The makers of Spiderman 3 scorn politics too. Despite a rampaging destructiveness that sweeps across New York, there is no sign of the government outside of a desultory police force. There is no Mayor to bolster morale, no Governor to declare an emergency and certainly no President to scramble Air Force fighter jets. Rudy Giuliani should be outraged. Politicians, it is implied, would only make things worse. In other superhero moves like Superman and Batman, politicians were portrayed as corrupt at worst and benign at best. In Spiderman 3, the everyday wielders of political power are banished completely.

There is a curious religious dynamic at work in Spiderman 3 that reinforces the absence of viable social networks. Spiderman's struggle with the dark seductions of power is an isolated and individual one. His triumph over internal evil takes place alone in a Cathedral tower, the church bells literally stripping him of the black sin of hubris. If power corrupts, then masculine power (women gather round when Peter Parker wears the black Spiderman suit) corrupts absolutely. This is comic book Nietzsche, Christianity feminizing -- through sympathy, guilt and forgiveness -- Spiderman's temporary embrace of the will to power.

There is an optimistic gloss that can be applied to the proliferation and popularity of movie superheroes. The phenomena may indicate a subconscious desire to return to a more polytheistic religious culture. Like the ancient Greek and Roman Gods, today's cinematic superheroes have human foibles and they constantly intervene in the affairs of our world. If human beings are somehow genetically hardwired to look to the sky for salvation, then at least we have an array of exotic choices. And as historian of religion Jonathan Kirsch points out in his recent book about the war between monotheism and polytheism, "The core value of paganism was religious tolerance..." You prefer Superman, I prefer Batman. Someone else warms up to Wolverine. If a rain of new Gods is falling from the sky, at least they aren't demanding singular and supine obedience.

But Spiderman 3's central and perhaps subliminal message is reactionary and anti-democratic. The mass of people are inert, victims of vast forces that are beyond their control. The debris of shattered windows and skyscrapers caused by these warring forces descends from above -- as does deliverance. This is the antithesis of the democratic promise, that people freely joining together in a common cause can make history and determine their own fate.
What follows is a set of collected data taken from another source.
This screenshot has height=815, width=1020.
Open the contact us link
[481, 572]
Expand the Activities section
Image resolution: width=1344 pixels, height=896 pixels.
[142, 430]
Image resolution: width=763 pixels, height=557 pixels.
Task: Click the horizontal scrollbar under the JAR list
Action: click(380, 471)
I've noticed that the next rendition of the Harry Potter series is opening soon. A central component of the movie is the students of Hogwarts school organizing an underground "army" to challenge the unjust and unwise authority of their superiors -- Merlin the Magician meets Che Guevara. A recent Los Angeles Times story indicated that the movie will deal with issues of political repression, fundamentalism, fascism and racism. A picture accompanying the story showed the rebellious students standing in unison, their eyes focused on the challenges in front of them. This, at least, is the gaze of democracy -- straightforward and non-deferential.

Democratic culture cannot flourish if we keep looking to the sky for answers. I'm hoping Harry Potter teaches Spiderman a thing or two about the uses of solidarity.

Kelly Candaele produced the documentary A League of Their Own and the recently released When Hope and History Rhymed about the Northern Ireland peace process.